REPUBLIKA.CO.ID, JAKARTA -- Seorang musafir yang mengadakan perjalanan pada siang hari bulan Ramadhan umumnya menghadapi pilihan. Apakah dia tetap berpuasa ataukah membatalkannya?
Terkait ini, Syekh Yusuf Al-Qardhawi menguraikan pandangannya melalui buku Fiqh al-Shiyam (edisi bahasa Indonesia: Tirulah Puasa Nabi: Resep Ilahi agar Sehat Ruhani-Jasmani).
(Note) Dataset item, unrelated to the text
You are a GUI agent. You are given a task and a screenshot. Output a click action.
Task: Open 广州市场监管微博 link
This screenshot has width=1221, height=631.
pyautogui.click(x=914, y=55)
Allah SWT menetapkan hukum-Nya tentang ini pada Alquran, yakni berturut-turut dalam surah al-Baqarah ayat ke-184 dan 185. Intinya, ada keringanan (rukhsah) bagi mereka yang bepergian.
Tentunya, perjalanan yang ditempuh itu dilakukan bukan dalam rangka kemaksiatan. Adapun beberapa contoh safar yang termasuk mendapatkan rukhsah ini ialah pulang ke kampung halaman atau mudik untuk menyambung silaturahim.
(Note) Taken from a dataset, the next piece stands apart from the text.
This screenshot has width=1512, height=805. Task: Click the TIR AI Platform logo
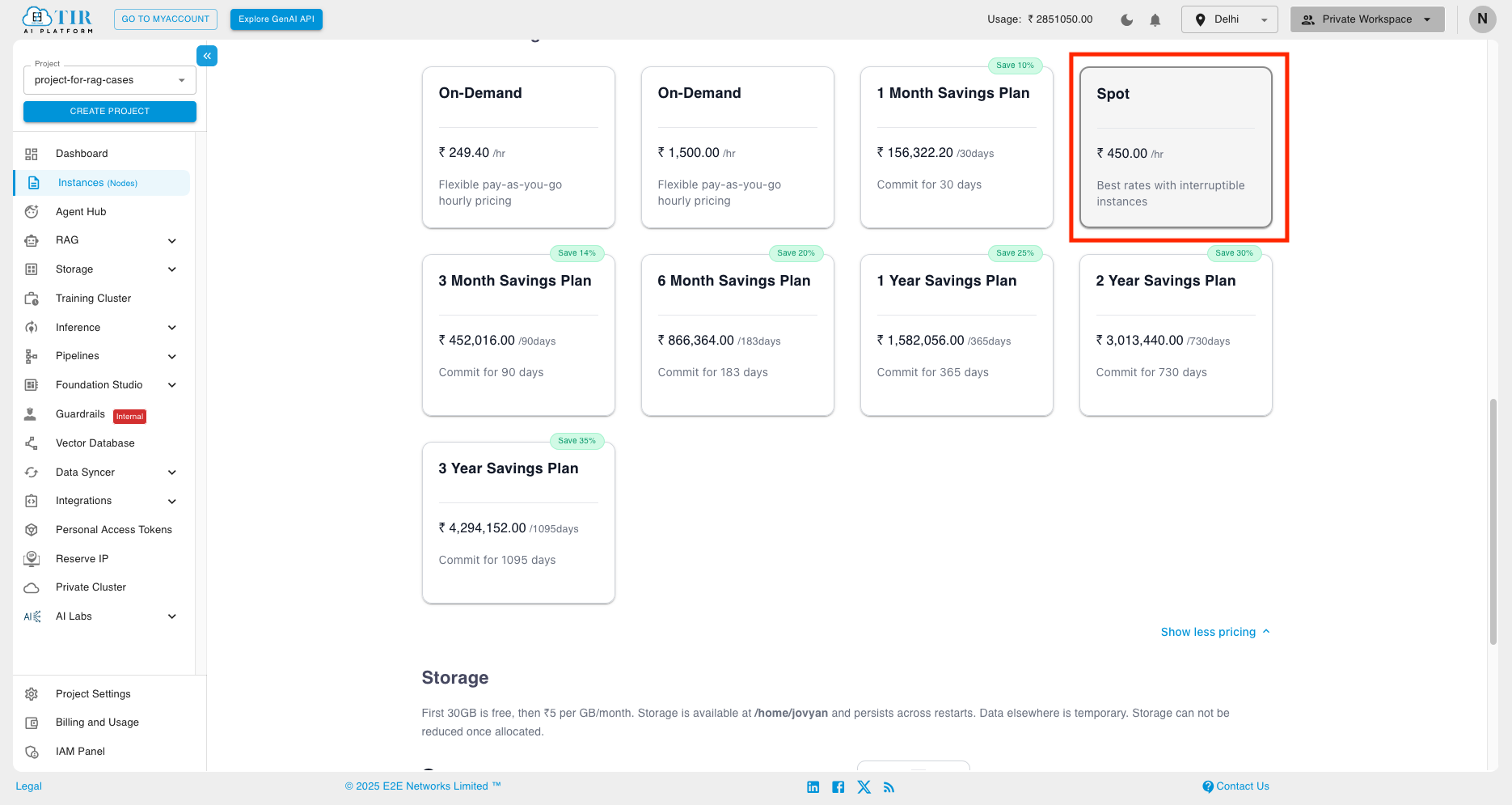point(58,19)
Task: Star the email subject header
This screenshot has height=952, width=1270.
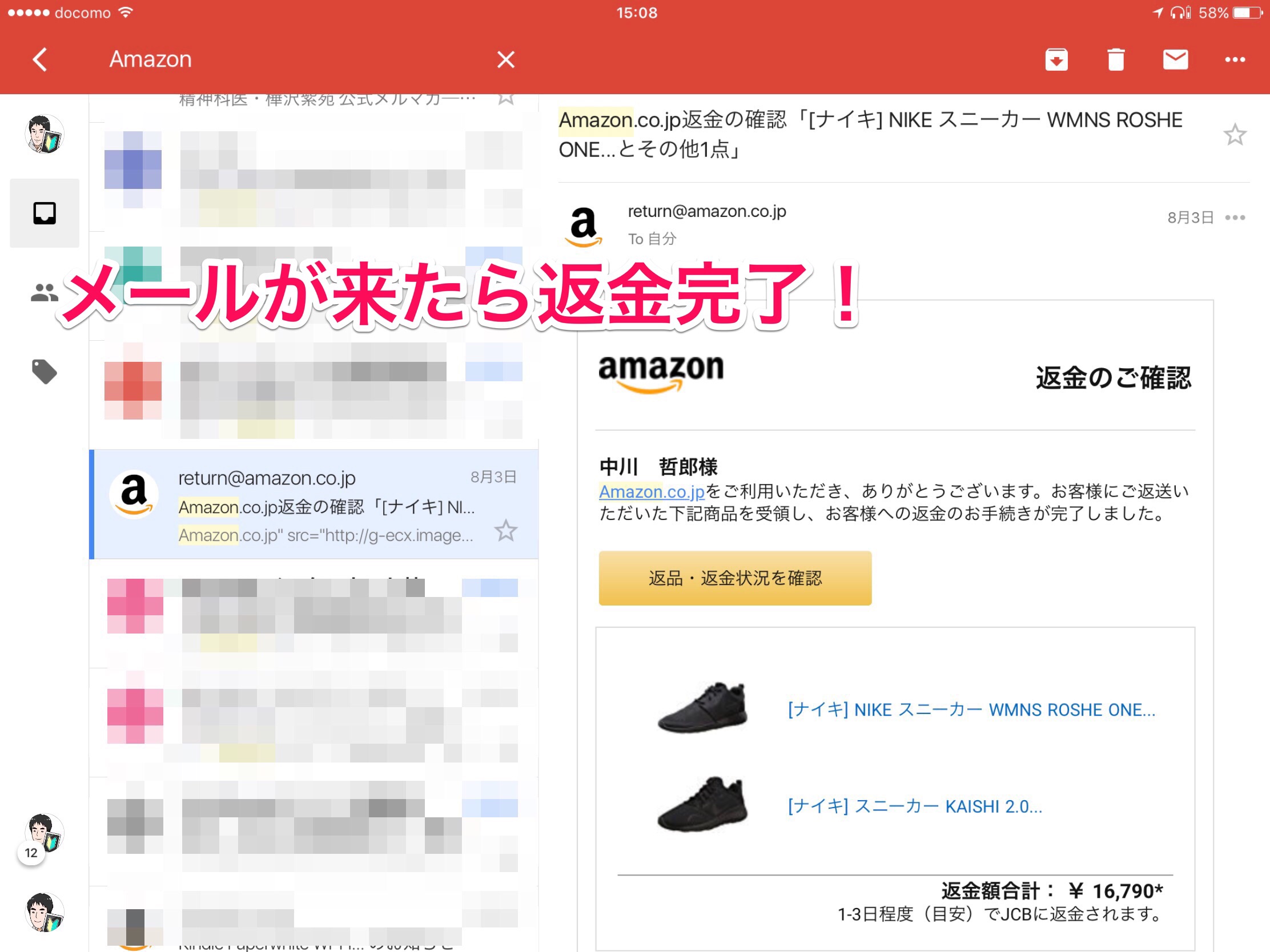Action: (1234, 135)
Bentuk rukhsah itu ialah boleh berbuka puasa. Apabila memilih berbuka puasa, pelakunya diharuskan mengganti puasanya itu pada hari lain di luar Ramadhan.
Beberapa hadis Nabi Muhammad SAW juga memberi petunjuk soal ini. Dalam riwayat Muslim disebutkan, Hamzah suatu kali bertanya, "Wahai Rasulullah, saya sanggup melaksanakan puasa dalam perjalanan. Apakah itu suatu pelanggaran?"
"Itu keringanan dari Allah, barangsiapa mengambilnya, maka itu lebih baik, dan jika ingin tetap berpuasa, bukanlah pelanggaran," jawab beliau.
"Inilah dalil yang paling kuat atas keutamaan berbuka (bagi pelaku safar di bulan Ramadhan --Red)," tulis Syekh Yusuf Al-Qardhawi.
Mungkin akan timbul pertanyaan. Bukankah perjalanan pada era kini lebih mudah dan nyaman? Apalagi, perkembangan teknologi transportasi sedemikian pesatnya sehingga kini kita "hanya" perlu duduk manis di dalam kendaraan yang berkecepatan tinggi---semisal kereta api atau pesawat terbang?
Terkait ini, Syekh al-Qardhawi mengutip pandangan Ibnu Taimiyah: "Walaupun seorang musafir berada dalam kenyamanan, boleh baginya berbuka dan meng-qashar shalat."